Intervention studies on nursing in hypertension care have been performed and show that consultation training can give nurses a structure for the consultations [48] and that nurses can be more patient-centred in their counselling [47]. Using behavioural models as a theoretical framework has also been found to be of use [43]. Other research shows that integrating behavioural models with counselling technique as in MI [84] is helpful for healthcare providers of different professions. In doing this the provider gets a structure for the consultation and can be more effective in treating the patients. For nurses the application of a theory in hypertension care can give even deeper understanding of the patients’ challenges and also of their own professional nursing actions.

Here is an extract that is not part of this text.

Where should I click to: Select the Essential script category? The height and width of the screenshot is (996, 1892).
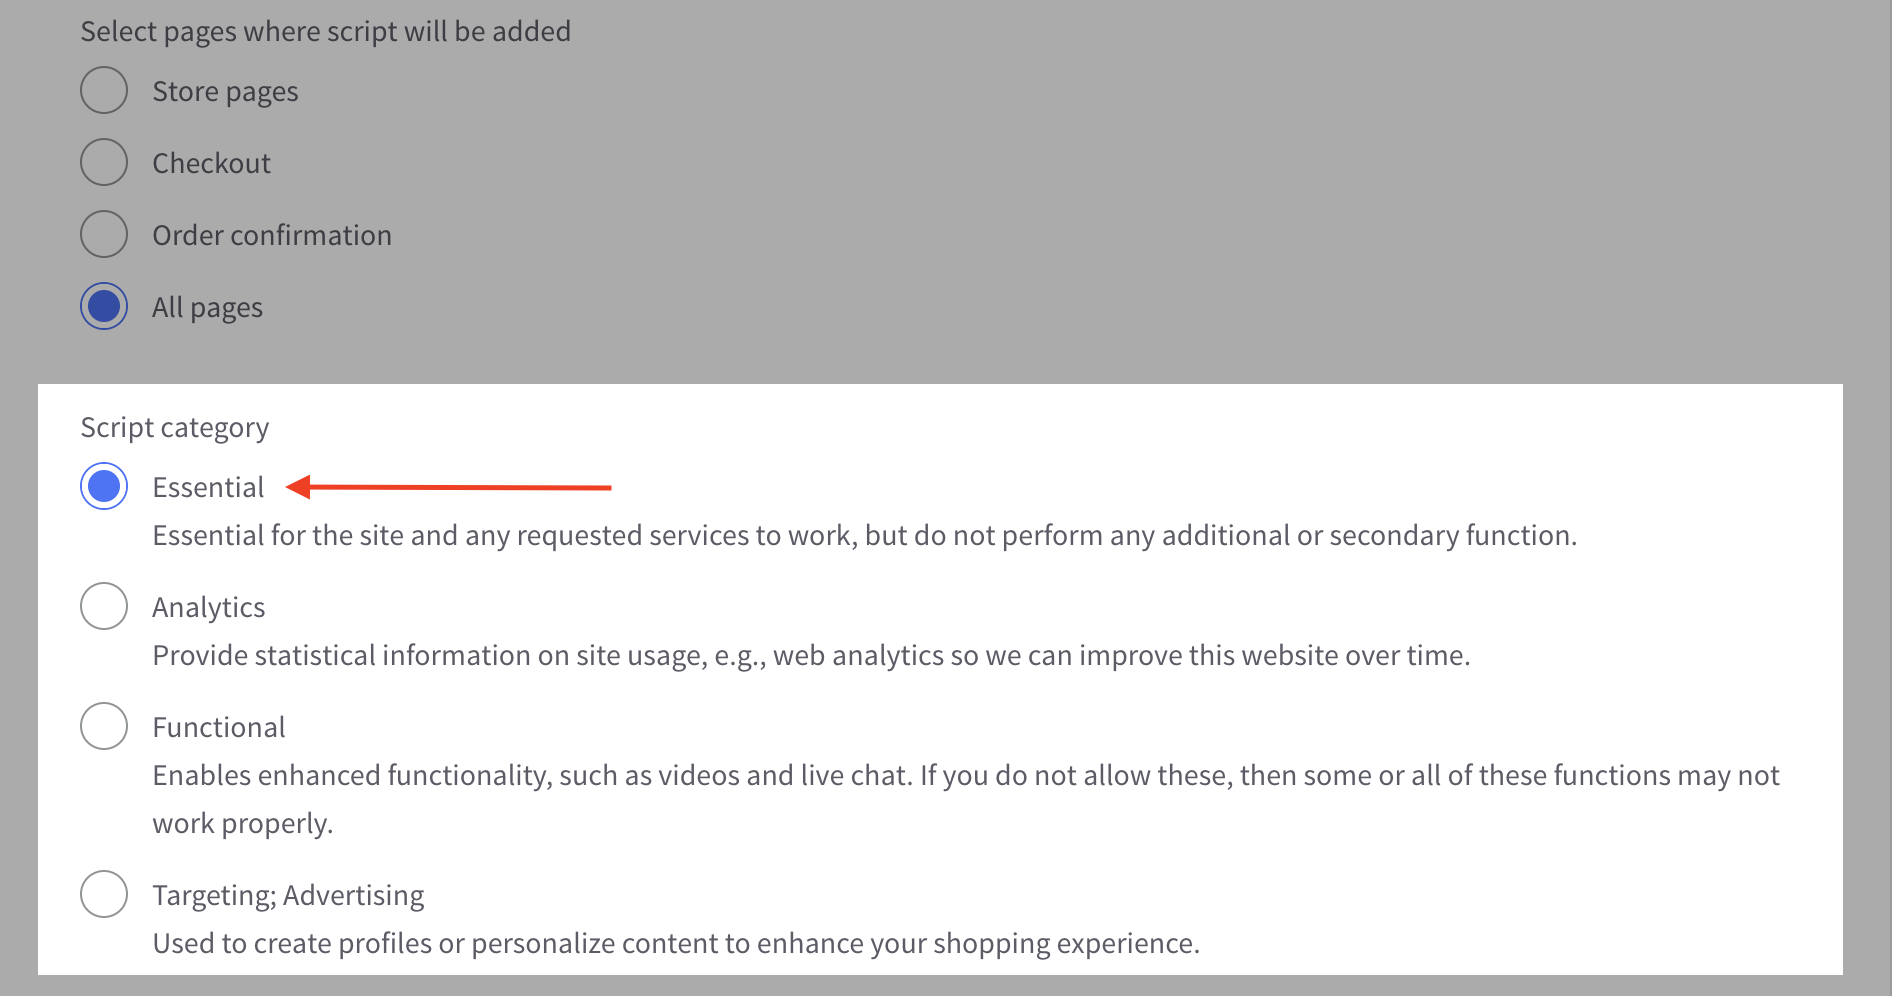click(103, 487)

Further research could be directed to different aspects of the application of the theory to clinical settings or to the theoretical relationships between the concepts. In clinical settings it would be of interest to study nurses’ views on applying the theory in their practice and also hypertensive patients’ views of how they perceive their treatment and their experiences of performing self-care. Intervention studies could be performed where the nursing care is based on the theory to see if this makes any difference on patient outcomes. The relationships between the concepts and a development of the different concepts need attention too. There are several questions to be answered such as what the differences between concordance and shared decision-making are, whether it is important to incorporate levels of hardiness, sense of coherence, and locus of control in the theory, and whether it makes a difference using the word patient-centredness in defining counselling skills instead of person-centredness. According to Higgins and Moore’s definitions [85], this proposed theory is predictive, that is, anticipating a particular set of outcomes, and has the components of identified and defined concepts, assumptions that clarify the basic underlying truths, a context within which the theory is placed but lacks identified relationships between and among the concepts. For that reason, views from the world of nurses interested in the development of theorising nursing in hypertension care are most valuable.

Conflicts of Interest

The author declares that there are no conflicts of interest.